_REQUIRED WORK_:
Repeat each entry in the listing word for word.

_INPUT RECORDS_:

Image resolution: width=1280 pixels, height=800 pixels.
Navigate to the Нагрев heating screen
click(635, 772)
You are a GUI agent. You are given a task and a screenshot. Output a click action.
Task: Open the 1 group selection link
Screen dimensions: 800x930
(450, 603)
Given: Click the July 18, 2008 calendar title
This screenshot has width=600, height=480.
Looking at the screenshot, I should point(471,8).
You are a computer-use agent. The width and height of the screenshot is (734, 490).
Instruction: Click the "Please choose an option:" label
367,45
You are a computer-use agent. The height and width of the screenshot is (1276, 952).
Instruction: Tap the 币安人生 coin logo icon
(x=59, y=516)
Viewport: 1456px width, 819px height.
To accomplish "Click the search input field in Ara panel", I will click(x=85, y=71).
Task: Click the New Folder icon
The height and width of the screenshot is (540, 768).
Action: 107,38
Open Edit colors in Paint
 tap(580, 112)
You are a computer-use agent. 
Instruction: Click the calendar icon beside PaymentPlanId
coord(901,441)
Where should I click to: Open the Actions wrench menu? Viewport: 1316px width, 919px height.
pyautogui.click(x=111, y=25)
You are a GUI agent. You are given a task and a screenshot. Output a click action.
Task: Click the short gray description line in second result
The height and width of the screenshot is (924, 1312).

_ANSWER BELOW_:
Image resolution: width=1280 pixels, height=800 pixels.
Navigate to the Нагрев heating screen
click(635, 772)
You are a GUI agent. You are given a task and a screenshot. Output a click action.
Task: Open the 1 group selection link
Screen dimensions: 800x930
(450, 603)
Given: Click the July 18, 2008 calendar title
This screenshot has width=600, height=480.
Looking at the screenshot, I should point(471,8).
You are a computer-use agent. The width and height of the screenshot is (734, 490).
Instruction: Click the "Please choose an option:" label
367,45
You are a computer-use agent. The height and width of the screenshot is (1276, 952).
Instruction: Tap the 币安人生 coin logo icon
(x=59, y=516)
Viewport: 1456px width, 819px height.
To accomplish "Click the search input field in Ara panel", I will click(x=85, y=71).
Task: Click the New Folder icon
The height and width of the screenshot is (540, 768).
Action: 107,38
Open Edit colors in Paint
 tap(580, 112)
You are a computer-use agent. 
Instruction: Click the calendar icon beside PaymentPlanId
coord(901,441)
Where should I click to: Open the Actions wrench menu? Viewport: 1316px width, 919px height.
pyautogui.click(x=111, y=25)
You are a GUI agent. You are given a task and a screenshot. Output a click action.
Task: Click the short gray description line in second result
The height and width of the screenshot is (924, 1312).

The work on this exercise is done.